Une lueur nostalgique brilla dans ses yeux.
? Les seins de Aïcha m’accueillirent à l’entrée de la cité !

Aïcha-la-gouine ! On l’appelait ainsi parce qu’elle s’enfermait des journées entières avec des jeunes filles du lycée voisin et que, parfois, elle oubliait d’en sortir. On disait qu’elle racolait aussi dans le hammam, au salon de coiffure et chez Chahra, la cartomancienne. Sans doute est-ce vrai, puisqu’un soir la police l’embarqua sur suite à une plainte d’un parent d’une lycéenne et on ne revit plus Aïcha la gouine.
Elle avait laissé aux bonnes âmes le souvenir d’une femme dévergondée. Mais Samy − il avait alors 13 ans − n’en avait gardé que l’image de ses seins, ronds, fermes et agressifs. (...)

*****

Samy fut très tôt fasciné par la disposition des gens du quartier à traiter leur calvaire par l’ironie, « comme s’il n’était pas le leur ! ». Car, ici, dans ces favelas de béton, au milieu de la grande indigence, s’enseigne l’art de tout considérer avec une goguenarde philosophie. Tout : la vie, la mort, le passé, l’avenir, la patrie, les hommes, sa propre misère, surtout sa propre misère et, qui sait, peut-être même Dieu ! Il redoutait que derrière la faconde des adultes ne se cachât quelque inavouable atavisme, peut-être même une vieille inclination masochiste ou, allez savoir, un profond mépris de soi. Jusqu’au jour où il réalisa qu’il y avait un génie derrière l’autodérision.Quel talent, en effet, de pouvoir devenir étranger à sa propre déchéance ! Samy s’extasiait devant la savante formule des parias : piéger le malheur dans une espèce de virtualité pour mieux l’endurer !

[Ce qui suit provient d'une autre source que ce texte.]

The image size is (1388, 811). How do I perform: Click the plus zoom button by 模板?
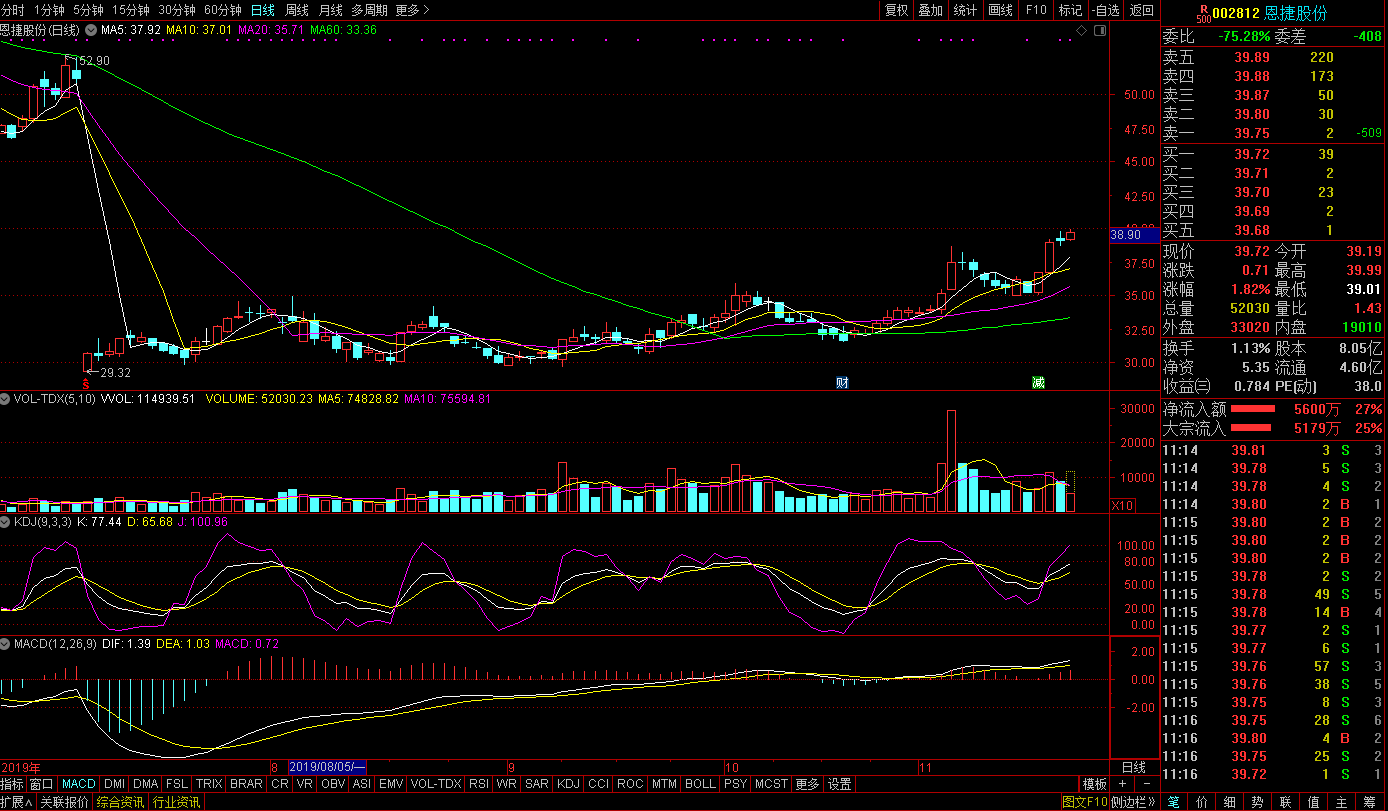(x=1123, y=784)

Il se souvint que l’imam – qu’il agaçait parce qu’il subjuguait la pittoresque loquacité des habitants du ghetto – lui avait rétorqué que c’était une belle façon de prendre de la hauteur sur cette vie injuste, mais que ce n’était pas la meilleure.

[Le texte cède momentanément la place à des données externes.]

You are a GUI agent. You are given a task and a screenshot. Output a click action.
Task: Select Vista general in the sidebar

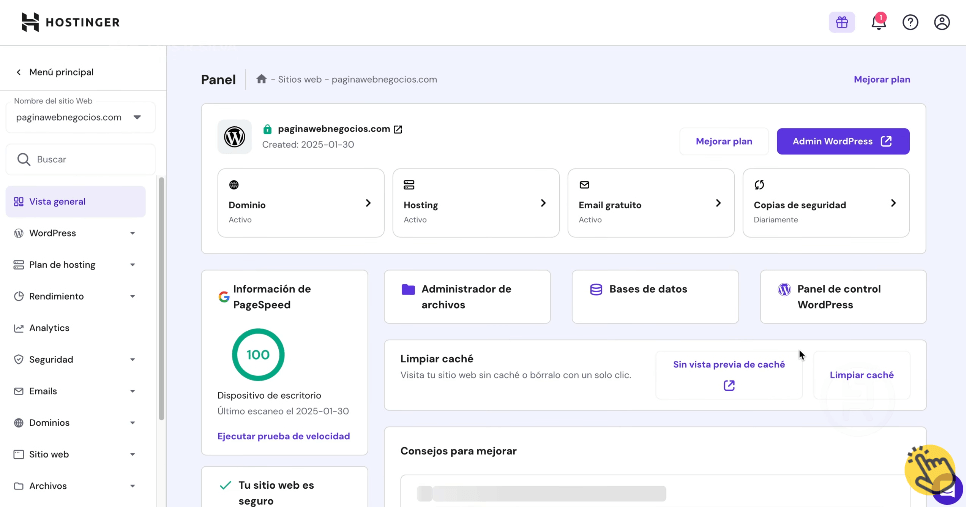point(57,201)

Pourtant, le côté napolitain de son faubourg miséreux avait tout d’abord férocement envoûté Samy, comme au cinéma, avant de l’exaspérer. Il ne s’étonna d’ailleurs pas que le cinéma lui-même se déplaçât un matin dans son quartier sordide, avec ses caméras et ses éclairagistes, pour y filmer une populace en train de jouer son propre rôle. À ce qu’en a su Samy, l’œuvre magistrale qui sortit des bas-fonds de son enfance, un film au titre fantasque de Omar Gatlato, est resté le modèle inimitable de l’humour acide qu’enfantent les vies insupportables. Le succès du film ne le surprit pas. Où, diable, mieux qu’ici, sait-on mettre en scène sa propre détresse pour mieux la dépouiller de sa gravité ?

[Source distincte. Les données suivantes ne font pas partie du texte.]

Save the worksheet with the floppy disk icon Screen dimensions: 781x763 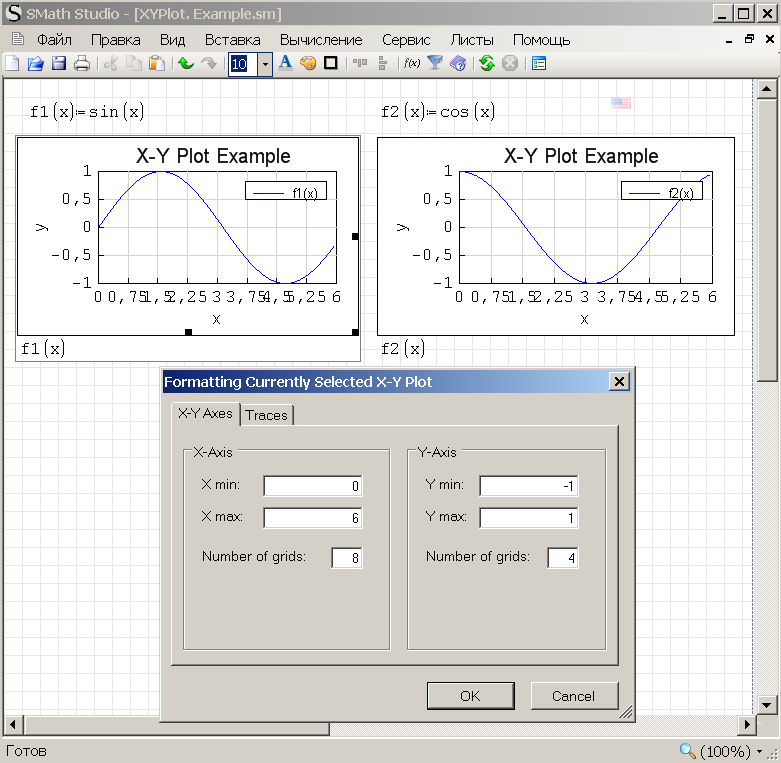(x=59, y=64)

Les gens de la Cité bleue y confirmaient que la vie, le malheur, l'isolement, l'abandon, la pauvreté, sont des champs de bataille qui ont leurs héros, héros obscurs parfois plus grands que les plus illustres.
El-Kettar ne se fatigue pas de rire de lui-même, de sa propre misère et, parfois même, de Dieu ! Telle est sa malédiction.
« Ils ont même mis ça en musique ! Au diable le luth et le chaâbi ! », s’était, une fois de plus, irrité l’imam de la mosquée un jour où l’on commémorait la mort de l’artiste éternel, Hadj El-Anka, dont la tombe perchée sur le cimetière d’El-Kettar domine l’humanité désorientée. « La musique amène la passivité, souvent la luxure, et la musique amène l’ignorance ! Et ils vivent dans la passivité, et ils vivent dans la luxure, et ils vivent dans l’ignorance. Ô gens de Bab El Oued, regardez-les expier de leur vivant. Ils ont eu la terre qui trembla sous leurs pieds, puis l’eau qui emporta leur progéniture et leurs maisons... »
C’est ainsi que les habitants d’El-Kettar surent que c’était Dieu lui-même qui les avait punis pour avoir choisi de railler leur sort plutôt que de s’en plaindre, ce jour du nouveau siècle où il les noya dans de terribles inondations qui engloutirent leur ghetto !
Mais qu’y pouvaient-ils… Quand tout dans leur misérable condition se prêtait à la boutade ? L’appellation d’El-Kettar elle-même invitait au sarcasme, elle qui désignait un quartier malodorant par le nom d’anciennes parfumeries.
? Si tu trouves aujourd’hui qu’El-Kettar pue, rappelle-toi qu’il fut jadis le haut lieu du bel arôme et qu’ici on distillait le jasmin pour en offrir le nectar aux dames d’Alger, rigolait le père de Samy, les soirs où il rentrait saoul.
Comment, en effet, ne pas rire encore et toujours de l’insoutenable désolation du quartier quand une étrange ironie du sort et un usage insidieux de la métaphore avaient osé le baptiser du joli nom de Climat de France ? Vivre à Climat de France, c’est pourtant habiter de miteuses cités surpeuplées, mais la litote fut définitivement adoptée pour ce qu’elle contribuait à théâtraliser le malheur. On vécut alors de pain sec et d’honorabilité ressuscitée, celle-là providentielle, qu’octroyait le prestige factice de l’enseigne trompeuse : « Je réside à Climat de France, près d’Alger. »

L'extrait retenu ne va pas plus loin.